**What to produce:**
Please write out exactly the lines that begin at the line containing "[Se abrirá en ventana nueva] (726, 26)" and run to the end of the records.
--------
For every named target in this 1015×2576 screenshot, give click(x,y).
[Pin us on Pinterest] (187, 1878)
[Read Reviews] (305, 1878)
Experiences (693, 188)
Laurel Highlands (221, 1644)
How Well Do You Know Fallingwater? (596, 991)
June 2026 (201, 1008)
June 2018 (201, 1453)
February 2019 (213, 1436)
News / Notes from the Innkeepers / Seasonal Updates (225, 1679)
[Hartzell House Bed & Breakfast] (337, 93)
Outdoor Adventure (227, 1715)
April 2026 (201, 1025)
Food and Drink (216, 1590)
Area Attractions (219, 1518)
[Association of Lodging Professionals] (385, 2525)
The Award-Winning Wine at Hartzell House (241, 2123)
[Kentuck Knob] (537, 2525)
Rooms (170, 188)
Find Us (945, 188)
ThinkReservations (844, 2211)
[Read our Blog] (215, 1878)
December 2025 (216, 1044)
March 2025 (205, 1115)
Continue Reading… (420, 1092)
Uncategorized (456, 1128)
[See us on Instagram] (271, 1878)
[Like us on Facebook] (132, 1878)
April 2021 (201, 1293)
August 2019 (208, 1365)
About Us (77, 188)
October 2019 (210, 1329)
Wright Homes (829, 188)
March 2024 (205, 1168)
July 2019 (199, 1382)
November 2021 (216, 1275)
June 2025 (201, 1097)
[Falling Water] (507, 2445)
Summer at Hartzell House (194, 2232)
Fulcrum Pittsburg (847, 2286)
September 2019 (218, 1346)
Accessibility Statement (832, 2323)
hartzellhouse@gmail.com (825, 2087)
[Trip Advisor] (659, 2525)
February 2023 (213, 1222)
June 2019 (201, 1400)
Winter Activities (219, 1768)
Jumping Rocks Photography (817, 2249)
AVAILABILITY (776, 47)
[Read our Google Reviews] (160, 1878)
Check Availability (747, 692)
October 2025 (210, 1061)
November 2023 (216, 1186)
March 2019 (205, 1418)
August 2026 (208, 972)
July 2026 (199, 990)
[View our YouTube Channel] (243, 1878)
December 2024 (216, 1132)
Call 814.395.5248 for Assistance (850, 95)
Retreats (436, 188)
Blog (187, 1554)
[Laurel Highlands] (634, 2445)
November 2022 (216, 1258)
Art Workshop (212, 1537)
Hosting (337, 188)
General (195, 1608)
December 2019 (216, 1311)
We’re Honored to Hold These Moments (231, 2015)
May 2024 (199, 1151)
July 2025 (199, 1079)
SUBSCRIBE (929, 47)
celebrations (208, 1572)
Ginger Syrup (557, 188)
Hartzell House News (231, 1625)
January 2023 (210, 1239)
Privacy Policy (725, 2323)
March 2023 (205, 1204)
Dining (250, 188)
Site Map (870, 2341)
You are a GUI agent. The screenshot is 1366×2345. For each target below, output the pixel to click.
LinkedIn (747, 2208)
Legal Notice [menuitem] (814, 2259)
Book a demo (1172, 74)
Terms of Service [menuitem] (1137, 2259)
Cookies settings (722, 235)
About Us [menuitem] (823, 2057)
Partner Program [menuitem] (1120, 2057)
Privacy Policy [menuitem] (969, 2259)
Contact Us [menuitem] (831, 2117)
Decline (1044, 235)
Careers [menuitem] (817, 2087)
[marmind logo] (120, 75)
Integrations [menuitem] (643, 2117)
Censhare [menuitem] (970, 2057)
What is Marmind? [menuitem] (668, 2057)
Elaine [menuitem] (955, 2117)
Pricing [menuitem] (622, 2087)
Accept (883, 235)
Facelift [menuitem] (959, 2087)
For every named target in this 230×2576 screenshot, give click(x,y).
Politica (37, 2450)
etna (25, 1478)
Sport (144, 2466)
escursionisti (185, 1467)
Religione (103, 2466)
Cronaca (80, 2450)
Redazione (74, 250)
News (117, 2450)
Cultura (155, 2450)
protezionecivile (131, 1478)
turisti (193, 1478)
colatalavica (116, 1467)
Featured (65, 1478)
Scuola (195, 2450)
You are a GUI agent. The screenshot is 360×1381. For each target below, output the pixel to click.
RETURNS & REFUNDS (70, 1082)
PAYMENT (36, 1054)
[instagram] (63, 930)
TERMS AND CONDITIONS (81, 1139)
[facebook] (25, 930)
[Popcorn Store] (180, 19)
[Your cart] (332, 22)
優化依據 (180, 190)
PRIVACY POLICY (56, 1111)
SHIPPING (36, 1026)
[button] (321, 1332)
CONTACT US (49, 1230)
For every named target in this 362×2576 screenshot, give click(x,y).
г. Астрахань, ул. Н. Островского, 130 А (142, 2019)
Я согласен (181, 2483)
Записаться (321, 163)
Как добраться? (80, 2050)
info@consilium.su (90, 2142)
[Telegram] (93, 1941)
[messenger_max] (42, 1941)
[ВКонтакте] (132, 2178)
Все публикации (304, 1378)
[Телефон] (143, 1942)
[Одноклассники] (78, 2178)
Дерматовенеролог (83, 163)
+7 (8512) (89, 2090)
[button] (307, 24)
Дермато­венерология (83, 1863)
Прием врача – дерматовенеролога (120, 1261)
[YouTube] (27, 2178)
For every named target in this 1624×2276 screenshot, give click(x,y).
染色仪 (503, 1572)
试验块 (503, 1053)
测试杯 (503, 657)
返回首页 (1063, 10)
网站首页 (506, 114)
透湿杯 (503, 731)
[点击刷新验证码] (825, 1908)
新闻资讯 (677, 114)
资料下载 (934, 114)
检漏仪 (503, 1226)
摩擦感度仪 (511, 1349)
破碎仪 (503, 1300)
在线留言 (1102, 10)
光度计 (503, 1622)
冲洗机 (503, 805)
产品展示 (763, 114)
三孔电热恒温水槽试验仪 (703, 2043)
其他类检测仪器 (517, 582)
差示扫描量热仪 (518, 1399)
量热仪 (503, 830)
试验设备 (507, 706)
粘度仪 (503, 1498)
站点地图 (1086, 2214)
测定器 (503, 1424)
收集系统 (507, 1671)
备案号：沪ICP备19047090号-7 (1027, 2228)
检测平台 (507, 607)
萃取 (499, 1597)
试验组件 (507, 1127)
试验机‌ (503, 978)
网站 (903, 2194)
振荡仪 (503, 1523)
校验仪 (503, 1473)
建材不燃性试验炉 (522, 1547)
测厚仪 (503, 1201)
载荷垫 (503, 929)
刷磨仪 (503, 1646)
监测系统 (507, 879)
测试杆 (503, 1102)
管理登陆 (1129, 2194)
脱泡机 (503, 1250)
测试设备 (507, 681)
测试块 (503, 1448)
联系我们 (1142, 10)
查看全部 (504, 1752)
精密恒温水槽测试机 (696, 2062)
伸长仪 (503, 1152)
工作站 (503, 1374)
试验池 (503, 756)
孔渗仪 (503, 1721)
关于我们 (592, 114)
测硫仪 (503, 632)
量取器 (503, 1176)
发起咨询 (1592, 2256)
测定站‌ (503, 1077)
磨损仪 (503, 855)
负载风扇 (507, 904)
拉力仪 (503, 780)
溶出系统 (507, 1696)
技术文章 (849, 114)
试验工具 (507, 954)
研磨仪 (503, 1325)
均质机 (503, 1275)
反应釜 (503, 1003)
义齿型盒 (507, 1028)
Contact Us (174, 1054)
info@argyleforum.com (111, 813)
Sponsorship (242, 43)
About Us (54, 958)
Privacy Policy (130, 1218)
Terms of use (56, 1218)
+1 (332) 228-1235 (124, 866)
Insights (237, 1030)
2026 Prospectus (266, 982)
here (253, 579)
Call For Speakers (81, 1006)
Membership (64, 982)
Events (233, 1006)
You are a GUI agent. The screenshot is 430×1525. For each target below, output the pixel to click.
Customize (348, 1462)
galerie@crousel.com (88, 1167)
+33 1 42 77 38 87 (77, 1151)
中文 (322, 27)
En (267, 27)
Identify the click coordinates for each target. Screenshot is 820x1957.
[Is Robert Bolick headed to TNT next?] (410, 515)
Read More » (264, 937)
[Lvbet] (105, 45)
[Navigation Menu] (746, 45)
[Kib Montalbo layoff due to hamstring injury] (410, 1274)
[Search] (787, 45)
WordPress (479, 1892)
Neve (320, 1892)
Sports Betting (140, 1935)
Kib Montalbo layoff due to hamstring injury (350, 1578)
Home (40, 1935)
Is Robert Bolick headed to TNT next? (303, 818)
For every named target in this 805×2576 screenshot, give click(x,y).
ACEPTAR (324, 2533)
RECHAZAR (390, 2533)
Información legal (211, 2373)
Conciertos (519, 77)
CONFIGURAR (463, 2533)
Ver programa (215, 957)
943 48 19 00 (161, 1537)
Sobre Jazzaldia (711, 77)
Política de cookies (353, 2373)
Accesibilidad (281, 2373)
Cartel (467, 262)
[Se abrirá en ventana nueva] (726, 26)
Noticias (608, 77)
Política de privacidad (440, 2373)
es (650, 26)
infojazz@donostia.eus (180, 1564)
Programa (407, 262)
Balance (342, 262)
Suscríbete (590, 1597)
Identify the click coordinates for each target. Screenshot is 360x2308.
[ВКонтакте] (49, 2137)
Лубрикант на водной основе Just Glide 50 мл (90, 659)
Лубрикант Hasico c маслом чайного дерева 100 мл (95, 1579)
--------
**Written solution:**
[Se abrirá en ventana nueva] (726, 26)
Noticias (608, 77)
Política de privacidad (440, 2373)
es (650, 26)
infojazz@donostia.eus (180, 1564)
Programa (407, 262)
Balance (342, 262)
Suscríbete (590, 1597)
Identify the click coordinates for each target. Screenshot is 360x2308.
[ВКонтакте] (49, 2137)
Лубрикант на водной основе Just Glide 50 мл (90, 659)
Лубрикант Hasico c маслом чайного дерева 100 мл (95, 1579)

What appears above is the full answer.